Now there are more and more doctors. About ten years ago I started referring more
and more people to specialists.”
“I think it’s wonderful. It goes for better patient care and better diagnosis,” he said.
From 1953-1968 he ran the 20 bed hospital himself, often working 18-20 hours a day. “I stayed here almost 30 years before I took my first vacation,” he said.
He is, of course, full of anecdotes, but he was reluctant to share any of them. In a small community like this, he said, people could easily recognize of whom he was speaking and become offended or upset.
“I could write a book,” he said. “A lot of strange things have happened. I can think of a lot of things to make you laugh.”
He did one story, but it concerned his friend, Dr. Carroll. Apparently, a man had fallen and injured his leg seriously enough to require stitches. As Dr. Carroll was stitching up his leg, the man inquired what the cost of each stitch was. Dr. Carroll named a rather high price and the man looked aghast. “Make them further apart then,’ he said, in all seriousness.
“That actually happened,” said Dr. Castaldo. He also remembered when he first arrived here he thought Dr.
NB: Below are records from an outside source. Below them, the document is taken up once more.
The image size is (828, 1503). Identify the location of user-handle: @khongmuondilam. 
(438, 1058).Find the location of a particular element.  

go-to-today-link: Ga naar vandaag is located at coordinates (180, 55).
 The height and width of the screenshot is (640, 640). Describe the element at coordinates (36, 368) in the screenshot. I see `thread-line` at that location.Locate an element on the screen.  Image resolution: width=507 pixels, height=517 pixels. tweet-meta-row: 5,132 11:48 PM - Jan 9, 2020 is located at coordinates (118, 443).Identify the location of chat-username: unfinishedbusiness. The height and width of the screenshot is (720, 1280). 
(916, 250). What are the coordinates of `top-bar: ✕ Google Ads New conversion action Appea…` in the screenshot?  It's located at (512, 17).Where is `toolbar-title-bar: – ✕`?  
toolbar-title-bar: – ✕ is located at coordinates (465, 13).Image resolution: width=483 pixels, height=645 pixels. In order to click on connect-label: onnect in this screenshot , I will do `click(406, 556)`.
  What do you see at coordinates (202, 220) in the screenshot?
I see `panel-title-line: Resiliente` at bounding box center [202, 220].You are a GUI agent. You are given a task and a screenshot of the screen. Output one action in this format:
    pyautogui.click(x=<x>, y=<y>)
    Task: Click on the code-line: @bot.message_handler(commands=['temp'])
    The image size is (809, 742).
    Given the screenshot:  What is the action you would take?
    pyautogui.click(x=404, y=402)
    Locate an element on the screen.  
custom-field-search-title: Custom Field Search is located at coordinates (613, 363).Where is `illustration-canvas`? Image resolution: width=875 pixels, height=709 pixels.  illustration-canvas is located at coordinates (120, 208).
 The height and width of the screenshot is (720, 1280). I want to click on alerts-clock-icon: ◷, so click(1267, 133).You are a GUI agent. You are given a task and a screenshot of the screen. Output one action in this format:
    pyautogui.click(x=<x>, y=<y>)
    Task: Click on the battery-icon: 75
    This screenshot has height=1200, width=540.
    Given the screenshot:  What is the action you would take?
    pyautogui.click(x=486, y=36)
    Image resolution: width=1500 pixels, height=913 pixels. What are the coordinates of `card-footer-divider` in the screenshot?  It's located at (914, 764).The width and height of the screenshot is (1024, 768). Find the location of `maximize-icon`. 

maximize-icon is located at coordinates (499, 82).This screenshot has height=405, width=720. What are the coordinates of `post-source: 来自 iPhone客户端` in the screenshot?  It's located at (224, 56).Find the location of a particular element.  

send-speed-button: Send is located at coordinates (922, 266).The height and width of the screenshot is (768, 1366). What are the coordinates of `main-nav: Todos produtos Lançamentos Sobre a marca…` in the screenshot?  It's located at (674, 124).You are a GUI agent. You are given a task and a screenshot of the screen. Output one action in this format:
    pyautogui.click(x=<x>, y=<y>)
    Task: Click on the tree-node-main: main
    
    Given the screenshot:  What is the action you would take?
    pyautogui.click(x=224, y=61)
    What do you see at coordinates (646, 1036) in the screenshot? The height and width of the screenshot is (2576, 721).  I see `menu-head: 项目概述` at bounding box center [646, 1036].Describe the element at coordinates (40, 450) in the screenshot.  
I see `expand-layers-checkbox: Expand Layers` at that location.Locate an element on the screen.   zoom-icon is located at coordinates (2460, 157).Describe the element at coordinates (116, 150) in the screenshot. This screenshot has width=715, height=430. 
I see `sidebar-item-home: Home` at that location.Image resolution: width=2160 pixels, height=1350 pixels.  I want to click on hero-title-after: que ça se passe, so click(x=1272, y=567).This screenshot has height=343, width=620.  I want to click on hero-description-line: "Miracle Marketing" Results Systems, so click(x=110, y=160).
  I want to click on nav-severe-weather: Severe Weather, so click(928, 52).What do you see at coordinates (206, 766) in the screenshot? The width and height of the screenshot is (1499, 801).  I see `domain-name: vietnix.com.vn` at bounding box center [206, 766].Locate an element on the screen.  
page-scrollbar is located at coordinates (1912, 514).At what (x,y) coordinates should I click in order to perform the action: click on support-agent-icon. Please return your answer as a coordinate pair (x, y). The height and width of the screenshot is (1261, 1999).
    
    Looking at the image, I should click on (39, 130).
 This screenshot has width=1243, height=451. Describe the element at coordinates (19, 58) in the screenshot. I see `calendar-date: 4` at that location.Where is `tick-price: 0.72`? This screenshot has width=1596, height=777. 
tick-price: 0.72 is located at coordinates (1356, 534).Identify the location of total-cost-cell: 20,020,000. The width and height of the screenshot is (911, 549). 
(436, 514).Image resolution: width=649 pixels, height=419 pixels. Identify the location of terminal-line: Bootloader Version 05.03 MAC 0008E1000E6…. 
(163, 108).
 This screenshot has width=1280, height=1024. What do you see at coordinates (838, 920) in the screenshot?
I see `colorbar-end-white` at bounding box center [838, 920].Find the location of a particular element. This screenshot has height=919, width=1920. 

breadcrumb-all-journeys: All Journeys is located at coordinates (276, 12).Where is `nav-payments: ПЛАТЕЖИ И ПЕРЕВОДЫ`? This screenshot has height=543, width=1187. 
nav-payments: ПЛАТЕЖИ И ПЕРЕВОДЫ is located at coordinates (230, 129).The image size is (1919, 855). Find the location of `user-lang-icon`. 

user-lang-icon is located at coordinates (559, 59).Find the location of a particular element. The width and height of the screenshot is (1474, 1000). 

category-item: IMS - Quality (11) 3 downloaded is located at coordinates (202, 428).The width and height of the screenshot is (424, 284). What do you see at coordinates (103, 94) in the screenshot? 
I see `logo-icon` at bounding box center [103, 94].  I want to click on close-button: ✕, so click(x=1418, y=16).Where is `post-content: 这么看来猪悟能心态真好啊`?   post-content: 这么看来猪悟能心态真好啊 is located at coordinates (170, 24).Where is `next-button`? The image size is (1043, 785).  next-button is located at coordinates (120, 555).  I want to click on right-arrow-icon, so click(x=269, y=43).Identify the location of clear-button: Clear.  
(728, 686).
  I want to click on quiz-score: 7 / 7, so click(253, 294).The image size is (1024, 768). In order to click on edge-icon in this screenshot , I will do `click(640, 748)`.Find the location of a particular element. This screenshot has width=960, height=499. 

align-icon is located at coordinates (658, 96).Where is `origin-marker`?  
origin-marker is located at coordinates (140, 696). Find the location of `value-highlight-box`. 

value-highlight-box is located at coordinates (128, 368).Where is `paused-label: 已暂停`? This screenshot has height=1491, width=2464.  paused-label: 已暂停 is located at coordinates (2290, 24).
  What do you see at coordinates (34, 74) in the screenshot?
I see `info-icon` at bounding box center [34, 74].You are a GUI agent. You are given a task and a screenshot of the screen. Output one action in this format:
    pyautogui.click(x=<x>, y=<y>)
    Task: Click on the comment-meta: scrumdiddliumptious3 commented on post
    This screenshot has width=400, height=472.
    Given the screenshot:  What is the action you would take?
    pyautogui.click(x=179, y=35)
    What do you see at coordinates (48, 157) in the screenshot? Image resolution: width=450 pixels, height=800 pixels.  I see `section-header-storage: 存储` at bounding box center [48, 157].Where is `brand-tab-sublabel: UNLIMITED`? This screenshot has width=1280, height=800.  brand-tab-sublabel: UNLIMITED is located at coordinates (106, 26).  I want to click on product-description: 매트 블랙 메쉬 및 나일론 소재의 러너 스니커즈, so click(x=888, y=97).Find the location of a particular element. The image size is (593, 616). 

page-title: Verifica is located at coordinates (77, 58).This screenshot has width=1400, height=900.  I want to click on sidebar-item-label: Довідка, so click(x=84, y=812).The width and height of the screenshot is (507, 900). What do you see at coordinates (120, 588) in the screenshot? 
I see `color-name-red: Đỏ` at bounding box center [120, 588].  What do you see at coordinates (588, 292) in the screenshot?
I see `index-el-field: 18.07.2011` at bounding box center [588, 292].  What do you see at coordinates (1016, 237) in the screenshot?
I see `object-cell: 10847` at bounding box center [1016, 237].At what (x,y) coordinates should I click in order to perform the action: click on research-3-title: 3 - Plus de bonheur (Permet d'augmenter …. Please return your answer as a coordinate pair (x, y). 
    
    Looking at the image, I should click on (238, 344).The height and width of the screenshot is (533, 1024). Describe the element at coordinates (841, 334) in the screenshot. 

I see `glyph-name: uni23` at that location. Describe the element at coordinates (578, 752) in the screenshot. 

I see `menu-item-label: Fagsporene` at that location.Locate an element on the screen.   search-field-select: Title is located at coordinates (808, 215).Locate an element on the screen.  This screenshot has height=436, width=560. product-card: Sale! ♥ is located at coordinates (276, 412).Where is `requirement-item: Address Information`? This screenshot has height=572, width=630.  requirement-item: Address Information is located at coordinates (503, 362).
Ovitz, the area doctor before he and Dr. Carroll, worked under such hardships. Now, he said, people look back to when he started and think he worked under hardships, but was much worse for Dr. Ovitz. Dr. Castaldo remembers how the doctor would often have to use a horse to get to some areas in the forest to deliver babies, sometimes abandoning the horse to snowshoe in the rest of the way.
As for his extensive travels, it would almost be easier to list the places he hasn’t been than to list the places he has been. He has set foot in China, Hong Kong (twice), Japan, the Philippines, Singapore, South America, Egypt, Israel, Sweden, France, Switzerland, and the Northwest Territories in Canada. Many of the places he visited during the war. He also has traveled all over the United States.
He may have retired in March, but he is not leading an idle life. He keeps up on advances in his field through his many medical magazines, and he and his wife, Grace, are also taking French language classes at Nicolet College.
A retirement dinner and get together in honor of Dr. Castaldo is being planned for May 7 at the C. L. Robinson Elementary Gymnasium in Laona. Reservations should be made before May 1. Forms are available at the Laona State Bank.